Our society trains people, especially cis males, in patriarchal binary-gender-policing from an early age.  Here's how we can imagine the "logic" of this system as operating: (1) immediately upon seeing a person, classify them as male or female.  (2)  If you can't immediately do that, this is a PROBLEM and must be addressed.  (3) When your initial glance leaves you in doubt, always treat the person as male.  Calling a man "she" is a terrible insult--and is dangerous, since a man whose masculinity has been insulted may feel compelled to prove his masculinity by doing violence to your person.  Calling a woman "he" is actually a sort of compliment, since it confers status.  And if a woman is insulted or has her feelings hurt, it's not likely that she's going to punch you in the face as a result, because that would make her look even less feminine.  Anyway, she should work harder to appear feminine and attractive to men.  (4) Now that the immediate snap judgment about whether to say "sir" or "miss" has been made (when in doubt, say "sir"), study the person to figure out what's wrong with them.  Not being instantaneously classifiable into an M or F box is an affront, but maybe it was the last thing the person wanted (it's some really short cishet guy who is sensitive about his height).  Maybe it was "negligence" (a straight cis woman who isn't doing her duty to be attractive).  Or maybe it was intentional (the individual is an "effeminate" gay man, a butch lesbian, a genderqueer "he/she" weirdo, a transsexual).  Intentionally breaking the binary rule of the gender police means that the offender should be punished with disdain, mockery, harassment, or even assault/sexual assault.  And the harshest punishment is to be directed at those who could have had male honor, but are traitors to the brotherhood--the "swishy faggots" and "trannies" and "shemales"--dishonorable freaks all.

So those are the rules of gender-policing engagement.  Now, combine them with what we discussed earlier--the high standards for inspecting the suspected transfeminine body combined with the low standards of inspecting the suspected transmasculine one. Interactively, they produce a situation in which gender policing affects those assigned male at birth much more strongly than those assigned female at birth. Of course, this is counterbalanced by the fact that people perceived as female or feminine (whatever their gender identity or physical status, really) win as a prize the joy of being catcalled and sexually harassed. But think about it.  This means that for a trans man, once you've crossed that scraggly chinpatch threshhold, chances are good you get to avoid both catcalling and gender-policing harassment. The path to male privilege is pretty short. For trans women, the path to freedom from constant misgendering is much longer, much more fraught with danger, and doesn't end with the prize of relative freedom.

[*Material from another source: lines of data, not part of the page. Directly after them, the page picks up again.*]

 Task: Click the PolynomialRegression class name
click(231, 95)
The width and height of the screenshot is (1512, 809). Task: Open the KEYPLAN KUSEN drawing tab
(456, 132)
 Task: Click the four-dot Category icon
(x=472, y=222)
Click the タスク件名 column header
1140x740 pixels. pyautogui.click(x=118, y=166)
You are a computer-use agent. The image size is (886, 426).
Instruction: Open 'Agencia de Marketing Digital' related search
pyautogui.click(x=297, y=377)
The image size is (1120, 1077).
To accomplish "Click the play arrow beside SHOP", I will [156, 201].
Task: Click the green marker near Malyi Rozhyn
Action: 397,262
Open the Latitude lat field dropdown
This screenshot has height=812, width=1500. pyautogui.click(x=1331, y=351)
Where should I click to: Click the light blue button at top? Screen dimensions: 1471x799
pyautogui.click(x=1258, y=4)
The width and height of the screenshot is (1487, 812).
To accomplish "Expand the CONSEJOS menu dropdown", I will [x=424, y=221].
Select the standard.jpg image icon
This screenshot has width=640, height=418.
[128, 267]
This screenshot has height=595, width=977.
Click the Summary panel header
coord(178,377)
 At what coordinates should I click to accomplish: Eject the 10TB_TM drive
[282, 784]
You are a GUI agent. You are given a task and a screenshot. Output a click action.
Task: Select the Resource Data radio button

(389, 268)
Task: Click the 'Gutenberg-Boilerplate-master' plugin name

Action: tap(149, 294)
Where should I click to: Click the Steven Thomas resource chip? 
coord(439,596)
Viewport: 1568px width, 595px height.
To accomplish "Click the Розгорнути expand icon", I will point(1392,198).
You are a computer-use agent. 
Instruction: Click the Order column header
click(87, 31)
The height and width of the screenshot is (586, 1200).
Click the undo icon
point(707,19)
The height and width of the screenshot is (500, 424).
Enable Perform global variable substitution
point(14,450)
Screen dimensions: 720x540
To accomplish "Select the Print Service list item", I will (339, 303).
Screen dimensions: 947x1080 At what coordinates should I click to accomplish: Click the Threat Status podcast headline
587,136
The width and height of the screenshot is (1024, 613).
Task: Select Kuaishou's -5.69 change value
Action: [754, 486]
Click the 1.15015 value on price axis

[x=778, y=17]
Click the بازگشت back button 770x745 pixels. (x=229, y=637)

I know that nobody is safe from male street violence, even those deferred to as masculine men, but there's a huge difference in the regularity of the onslaught.  And believe me, I understand that the safety experienced by trans men is conditional, and that if we are discovered to have breasts and/or a vagina, the best outcome is usually disgust, and the worst assault or reparative rape.  But most of the time, these body parts are not seen.  Transmasculine individuals just need to show up sporting that minimal evidence of beard stubble (or its inverse, the receding hairline), wearing moderately standard guy clothes, with chest bound or bundled under a sweatshirt, and the gender policing inspection stops. Not for us the unavoidable requirement that every body part be inspected for "questionable" hand size and foot size, adams apple or hairline.

So, please, let's stop spreading the lie that testosterone works better than estrogen, and that this explains trans mens' advantage over trans women.  Patriarchy and the male privilege it produces explain the transmasculine advantage.  And as long as we naturalize this transmasculine advantage, we do our transfeminine siblings a disservice. What we should be doing is fighting gender policing, not treating it as a fact of nature--and doing that fighting from a position that acknowledges it affects trans men less severely.